Background Differential expression analysis workflow by stringtie includes the following steps: 1. for each RNA-Seq sample, map the reads to the genome with HISAT2 using the --dta option. It is highly recommended to use the reference annotation information when mapping the reads, which can be either embedded in the genome index (built with the --ss and --exon options, see HISAT2 manual), or provided separately at run time (using the --known-splicesite-infile option of HISAT2). The SAM output of each HISAT2 run must be sorted and converted to BAM using samtools as explained above. 2. for each RNA-Seq sample, run StringTie to assemble the read alignments obtained in the previous step; it is recommended to run StringTie with the -G option if the reference annotation is available. 3. run StringTie with --merge in order to generate a non-redundant set of transcripts observed in all the RNA-Seq samples assembled previously. The stringtie --merge mode takes as input a list of all the assembled transcripts files (in GTF format) previously obtained for each sample, as well as a reference annotation file (-G option) if available. 4. for each RNA-Seq sample, run StringTie using the -B/-b and -e options in order to estimate transcript abundances and generate read coverage tables for Ballgown. The -e option is not required but recommended for this run in order to produce more accurate abundance estimations of the input transcripts. Each StringTie run in this step will take as input the sorted read alignments (BAM file) obtained in step 1 for the corresponding sample and the -G option with the merged transcripts (GTF file) generated by stringtie --merge in step 3. Please note that this is the only case where the -G option is not used with a reference annotation, but with the global, merged set of transcripts as observed across all samples. (This step is the equivalent of the Tablemaker step described in the original Ballgown pipeline.) 5 Ballgown can now be used to load the coverage tables generated in the previous step and perform various statistical analyses for differential expression, generate plots etc.

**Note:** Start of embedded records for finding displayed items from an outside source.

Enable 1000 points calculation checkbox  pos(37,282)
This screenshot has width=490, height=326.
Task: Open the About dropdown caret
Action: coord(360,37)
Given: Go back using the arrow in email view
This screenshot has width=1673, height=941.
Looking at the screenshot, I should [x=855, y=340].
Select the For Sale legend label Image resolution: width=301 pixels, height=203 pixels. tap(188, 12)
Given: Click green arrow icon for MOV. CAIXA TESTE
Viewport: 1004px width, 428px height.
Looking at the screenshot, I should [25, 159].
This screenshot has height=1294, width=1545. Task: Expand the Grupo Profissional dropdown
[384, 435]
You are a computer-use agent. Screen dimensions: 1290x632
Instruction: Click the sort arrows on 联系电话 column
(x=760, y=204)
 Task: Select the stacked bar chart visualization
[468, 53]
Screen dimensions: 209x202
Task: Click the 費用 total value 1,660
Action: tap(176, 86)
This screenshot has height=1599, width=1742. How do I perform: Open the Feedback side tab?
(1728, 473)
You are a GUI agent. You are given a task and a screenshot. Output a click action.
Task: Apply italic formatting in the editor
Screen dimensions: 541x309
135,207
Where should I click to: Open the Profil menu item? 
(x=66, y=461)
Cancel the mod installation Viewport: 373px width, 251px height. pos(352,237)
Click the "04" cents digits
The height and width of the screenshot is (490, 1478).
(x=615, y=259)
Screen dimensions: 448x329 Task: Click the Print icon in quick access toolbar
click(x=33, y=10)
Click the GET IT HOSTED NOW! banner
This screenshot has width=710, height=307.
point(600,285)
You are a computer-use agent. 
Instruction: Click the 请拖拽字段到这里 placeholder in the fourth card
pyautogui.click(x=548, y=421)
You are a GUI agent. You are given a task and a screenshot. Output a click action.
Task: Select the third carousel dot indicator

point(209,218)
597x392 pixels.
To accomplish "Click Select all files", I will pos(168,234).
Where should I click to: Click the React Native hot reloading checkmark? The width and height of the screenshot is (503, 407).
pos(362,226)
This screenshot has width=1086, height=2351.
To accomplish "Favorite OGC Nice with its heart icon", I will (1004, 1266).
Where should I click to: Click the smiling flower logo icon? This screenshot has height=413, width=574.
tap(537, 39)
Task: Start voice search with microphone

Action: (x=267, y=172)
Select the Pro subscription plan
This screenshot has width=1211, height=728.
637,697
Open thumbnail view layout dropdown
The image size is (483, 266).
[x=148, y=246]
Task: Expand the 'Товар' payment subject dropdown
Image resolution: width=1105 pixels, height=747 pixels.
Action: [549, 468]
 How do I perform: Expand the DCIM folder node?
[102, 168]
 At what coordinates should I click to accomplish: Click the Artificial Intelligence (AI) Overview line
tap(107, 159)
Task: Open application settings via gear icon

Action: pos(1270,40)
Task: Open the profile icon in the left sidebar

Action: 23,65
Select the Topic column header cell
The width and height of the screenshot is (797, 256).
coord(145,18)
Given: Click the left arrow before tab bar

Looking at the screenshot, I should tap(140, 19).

I am at step 4, running StringTie using the -B/-b and -e options in order to estimate transcript abundances and generate read coverage tables for Ballgown.
./stringtie Path/sample1.stringtie.gtf Path/sample2.stringtie.gtf -G Path/samples.merged.stringtie.gtf -B -e -o Path/sample.stringtie.coveragetable.gtf
Error message: [samopen] no @SQ lines in the header. [sam_read1] missing header? Abort!
Can you give some suggestion on how to solve the problem?